What the task asks: Rewrite the data below with "interface agent" substituted for every occurrence of "GUI agent", leaving everything else unchanged.

________________________

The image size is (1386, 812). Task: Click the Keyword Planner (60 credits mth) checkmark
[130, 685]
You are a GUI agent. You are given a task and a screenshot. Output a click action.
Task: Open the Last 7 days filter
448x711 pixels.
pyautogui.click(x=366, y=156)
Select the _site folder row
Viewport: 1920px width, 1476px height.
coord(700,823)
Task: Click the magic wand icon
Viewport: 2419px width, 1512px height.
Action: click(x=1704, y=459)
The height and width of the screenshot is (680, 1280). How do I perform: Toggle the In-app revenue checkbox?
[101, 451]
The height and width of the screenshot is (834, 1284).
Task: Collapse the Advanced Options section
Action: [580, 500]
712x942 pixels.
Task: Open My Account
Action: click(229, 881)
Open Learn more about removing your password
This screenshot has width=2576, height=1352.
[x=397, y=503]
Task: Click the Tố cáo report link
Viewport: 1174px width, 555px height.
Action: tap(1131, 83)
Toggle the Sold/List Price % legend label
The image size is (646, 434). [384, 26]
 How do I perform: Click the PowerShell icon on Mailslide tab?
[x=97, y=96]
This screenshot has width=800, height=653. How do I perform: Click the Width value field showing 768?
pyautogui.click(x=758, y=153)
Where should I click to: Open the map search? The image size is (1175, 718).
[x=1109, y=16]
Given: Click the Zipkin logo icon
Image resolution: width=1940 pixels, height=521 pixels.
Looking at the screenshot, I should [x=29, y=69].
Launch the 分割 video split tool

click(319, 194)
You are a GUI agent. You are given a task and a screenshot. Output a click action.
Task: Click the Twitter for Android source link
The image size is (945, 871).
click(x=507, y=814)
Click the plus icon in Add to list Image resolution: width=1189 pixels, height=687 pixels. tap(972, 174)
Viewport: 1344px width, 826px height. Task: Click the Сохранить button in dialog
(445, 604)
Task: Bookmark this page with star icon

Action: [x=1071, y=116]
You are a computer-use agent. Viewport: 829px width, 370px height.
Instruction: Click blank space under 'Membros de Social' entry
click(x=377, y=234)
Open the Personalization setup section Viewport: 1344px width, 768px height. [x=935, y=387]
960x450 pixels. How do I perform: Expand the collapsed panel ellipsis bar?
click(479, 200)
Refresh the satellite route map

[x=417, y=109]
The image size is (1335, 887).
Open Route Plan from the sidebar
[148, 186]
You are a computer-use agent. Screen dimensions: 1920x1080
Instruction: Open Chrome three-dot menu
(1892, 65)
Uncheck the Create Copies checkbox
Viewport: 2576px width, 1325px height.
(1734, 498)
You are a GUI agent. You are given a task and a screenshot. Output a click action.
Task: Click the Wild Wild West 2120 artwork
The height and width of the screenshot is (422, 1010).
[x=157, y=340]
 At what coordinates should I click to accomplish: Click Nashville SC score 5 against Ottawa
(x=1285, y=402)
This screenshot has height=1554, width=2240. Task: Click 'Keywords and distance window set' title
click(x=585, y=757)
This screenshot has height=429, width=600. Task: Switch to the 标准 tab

________________________

Exercise response:
The image size is (1386, 812). Task: Click the Keyword Planner (60 credits mth) checkmark
[130, 685]
You are a interface agent. You are given a task and a screenshot. Output a click action.
Task: Open the Last 7 days filter
448x711 pixels.
pyautogui.click(x=366, y=156)
Select the _site folder row
Viewport: 1920px width, 1476px height.
coord(700,823)
Task: Click the magic wand icon
Viewport: 2419px width, 1512px height.
Action: click(x=1704, y=459)
The height and width of the screenshot is (680, 1280). How do I perform: Toggle the In-app revenue checkbox?
[101, 451]
The height and width of the screenshot is (834, 1284).
Task: Collapse the Advanced Options section
Action: [580, 500]
712x942 pixels.
Task: Open My Account
Action: click(229, 881)
Open Learn more about removing your password
This screenshot has width=2576, height=1352.
[x=397, y=503]
Task: Click the Tố cáo report link
Viewport: 1174px width, 555px height.
Action: tap(1131, 83)
Toggle the Sold/List Price % legend label
The image size is (646, 434). [384, 26]
 How do I perform: Click the PowerShell icon on Mailslide tab?
[x=97, y=96]
This screenshot has width=800, height=653. How do I perform: Click the Width value field showing 768?
pyautogui.click(x=758, y=153)
Where should I click to: Open the map search? The image size is (1175, 718).
[x=1109, y=16]
Given: Click the Zipkin logo icon
Image resolution: width=1940 pixels, height=521 pixels.
Looking at the screenshot, I should [x=29, y=69].
Launch the 分割 video split tool

click(319, 194)
You are a interface agent. You are given a task and a screenshot. Output a click action.
Task: Click the Twitter for Android source link
The image size is (945, 871).
click(x=507, y=814)
Click the plus icon in Add to list Image resolution: width=1189 pixels, height=687 pixels. tap(972, 174)
Viewport: 1344px width, 826px height. Task: Click the Сохранить button in dialog
(445, 604)
Task: Bookmark this page with star icon

Action: [x=1071, y=116]
You are a computer-use agent. Viewport: 829px width, 370px height.
Instruction: Click blank space under 'Membros de Social' entry
click(x=377, y=234)
Open the Personalization setup section Viewport: 1344px width, 768px height. [x=935, y=387]
960x450 pixels. How do I perform: Expand the collapsed panel ellipsis bar?
click(479, 200)
Refresh the satellite route map

[x=417, y=109]
The image size is (1335, 887).
Open Route Plan from the sidebar
[148, 186]
You are a computer-use agent. Screen dimensions: 1920x1080
Instruction: Open Chrome three-dot menu
(1892, 65)
Uncheck the Create Copies checkbox
Viewport: 2576px width, 1325px height.
(1734, 498)
You are a interface agent. You are given a task and a screenshot. Output a click action.
Task: Click the Wild Wild West 2120 artwork
The height and width of the screenshot is (422, 1010).
[x=157, y=340]
 At what coordinates should I click to accomplish: Click Nashville SC score 5 against Ottawa
(x=1285, y=402)
This screenshot has height=1554, width=2240. Task: Click 'Keywords and distance window set' title
click(x=585, y=757)
This screenshot has height=429, width=600. Task: Switch to the 标准 tab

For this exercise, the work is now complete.